Tax Liability
Upfront tax estimation
In Malaysia, the tax authority collect taxes from sole proprietorship and partnerships upfront. The upfront tax estimate will be payable bi-monthly in 6 instalments. You will receive a letter from the tax authority, the CP500, informing you of the amount of taxes which you need to pay. Each year, you should receive the letter in the month of February or March through email or post. If you have yet to received it by end of March, you may want to go to the nearest tax office and get hold of the letter.
Penalty on failure of paying upfront tax estimation
It is important that you get hold of the letter because if you do not, you may not know how much tax you need to pay. Failure to pay within the stipulated time will result in a 10% late payment penalty. Businesses are advised to contact IRB office to check whether such CP500 is applicable to you.

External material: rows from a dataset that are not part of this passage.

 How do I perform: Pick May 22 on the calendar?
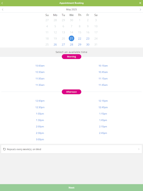80,38
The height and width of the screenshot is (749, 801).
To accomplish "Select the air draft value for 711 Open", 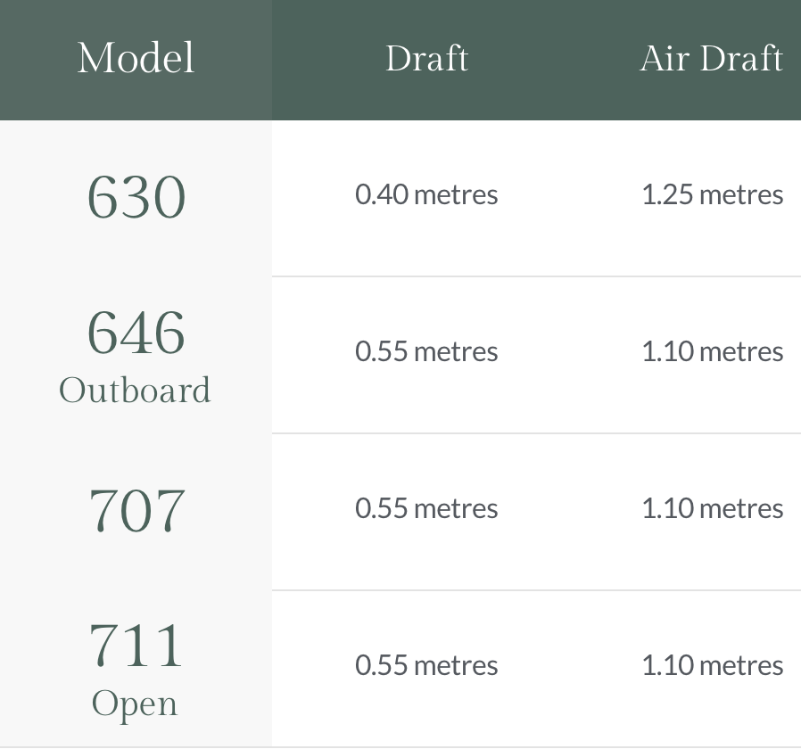I will [x=712, y=666].
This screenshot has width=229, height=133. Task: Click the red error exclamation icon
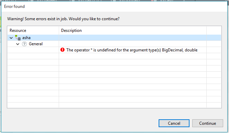pyautogui.click(x=62, y=50)
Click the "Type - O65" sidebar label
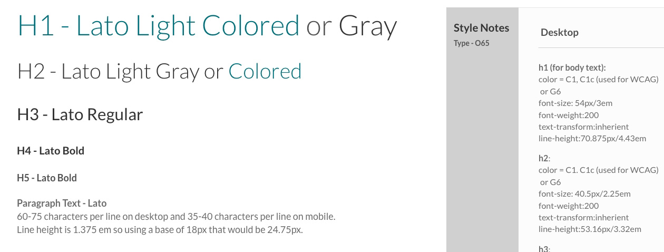Image resolution: width=664 pixels, height=252 pixels. (x=471, y=43)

Rights of Sole Proprietorship and Partnerships
It is also very important that business owners observe the amount of taxes that is stipulated in the letter as the tax amount maybe excessive. As mentioned earlier, business owners do not compute the tax estimates themselves. However, business owners are allowed to revise their tax estimate, by submitting a revised tax estimate by June every year.
Submission for Tax Return
The taxing period for a sole proprietorship and partnership is January to December each year. The due date for submission of tax return is 6 months from the end of December each year. As an example, my basis period starts from 1 January 2020 to 31 December 2020. By 30 June 2021, I will have to submit my tax return to the tax authority. As a sole proprietor, I will be submitting what’s called the form B whereas for a partnership, a Form P will be submitted. Subsequently, individual partners within the partnership will submit Form B.
Tax Rate for Sole Proprietorship and Partnership
The tax rate for Sole Proprietor and Partnership varies based on scale rate ranging from 0% to 30%.
Record Keeping
s.78 of the Income Tax Act
s.78 of the ITA – enables the tax authority to prescribe the form of records a taxpayer must keep in order to ascertain the income or expenditure of an operation.
s.82 of the Income Tax Act
s.82 of ITA – demands every taxpayer to keep sufficient records to be ascertained.
Records are defined to include:-
- Books of accounts
- Invoices
- Receipts
- Vouchers
- Any other records as may be specified by Director General
Pursuant to public ruling 4/2000, 5/2000, 6/2000, those records include:-
- Cash book
- Sales ledger
- Purchase ledger
- General ledger
Supporting documents such as:-
- Invoices,
- Bank statements
- Bank in slips
- Cheque butts
- Payment receipts
- Payroll records.
A valuation of stock in trade should also be made at the end of the accounting period with proper documentation maintained.
s.82A of the Income Tax Act
s.82A of ITA – requires person to maintain sufficient records so that chargeable income and tax payable can be ascertained.
Any private money used in business, personal drawings, non trade debtors or creditors, assets, bank accounts, overdrafts must be recorded. Documentations of the aforesaid nature must be retained.
Basis Period
In respect of sole proprietorship and partnerships, the basis period for their business source shall close on 31 December. This also means that all other income sources such as employment, interest and rental will also be taxed in the same basis period or calendar year.